I make different choices on what to purchase, weigh what’s better or best, engage with this brand which seemed distant only find it so close to me, to everything I consume. Today brands are the lifeline of my everyday existence, like veins passing through me and into everything around me. The pulse is my ever changing needs and catering to that are brands like the Birla Group, the blood to my ecosystem, keeping everything alive on so many levels.
Moulding the Clay
In his interview with ET the fourth generation Mr. Birla talks about his challenges, his four years of struggle doing CA, something which he didn’t want to do but never had the courage to admit it out loud. That makes me realize how so often I do things I don’t truly want to do, but I’m just too scared to take a risk, or try the alternative or step into unexplored waters, that I end up taking the highway. Mr. Birla says, “It is more difficult to mend things than to build things from scratch”.

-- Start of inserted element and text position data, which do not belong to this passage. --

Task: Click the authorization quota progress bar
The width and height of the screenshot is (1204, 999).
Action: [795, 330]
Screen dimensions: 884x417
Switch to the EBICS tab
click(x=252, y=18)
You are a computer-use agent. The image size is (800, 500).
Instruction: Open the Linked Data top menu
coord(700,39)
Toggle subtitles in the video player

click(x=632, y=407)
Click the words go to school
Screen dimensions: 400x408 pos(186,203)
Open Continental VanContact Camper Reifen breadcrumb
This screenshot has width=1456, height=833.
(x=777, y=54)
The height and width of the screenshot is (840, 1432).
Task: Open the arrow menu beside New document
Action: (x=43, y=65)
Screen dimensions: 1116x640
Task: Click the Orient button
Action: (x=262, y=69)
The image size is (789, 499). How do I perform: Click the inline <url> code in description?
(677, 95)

I connect this to my 4 years pursuing art and design, where I worked with a lot of materials- paper, ink, metal, wood- but the most challenging was clay. It would never turnout the way I imagined it to be just like my dreams. In many ways clay is one of the most realistic mediums- you can paint your dreams all you want but clay brings you right back to your senses showing you that it isn’t easy and you wont achieve what you desire in one try.
I consider myself to be quite privileged relative to so many others and I also feel that I am at an infant stage of my entire life in terms of experiences and learnings. My ambition is to do something meaningful and to create value for others. I know I cannot achieve it without doing things which drive me, without channeling my inner fire, without challenging myself to do better. One of the biggest challenges I have overcome, which I’m sure has taken me closer to my ambition and has had a positive impact on my life in numerous ways, is social awkwardness. Pursuing an MBA has helped me overcome the fear I used to experience when approached by a stranger, the fear to voice my opinion, the fear of being heard in a group, the fear of talking to someone new, the fear of letting someone in to get to know me, beyond the invisible shield of nervousness and other defence mechanisms.
Everything in the past one year- the people, activities, discussions, participations, internship, clubs and committees along with my willingness to be open- has helped me overcome this challenge. I have tried to create a part of my personality from scratch, one building block at a time, without disturbing the part of myself that I’m truly proud of and I have developed over so many years. Going back to Mr. Birla’s quote, it was hard to change myself forcibly, but the moment I accepted it and opened myself to new experiences, I turned a new page of my life.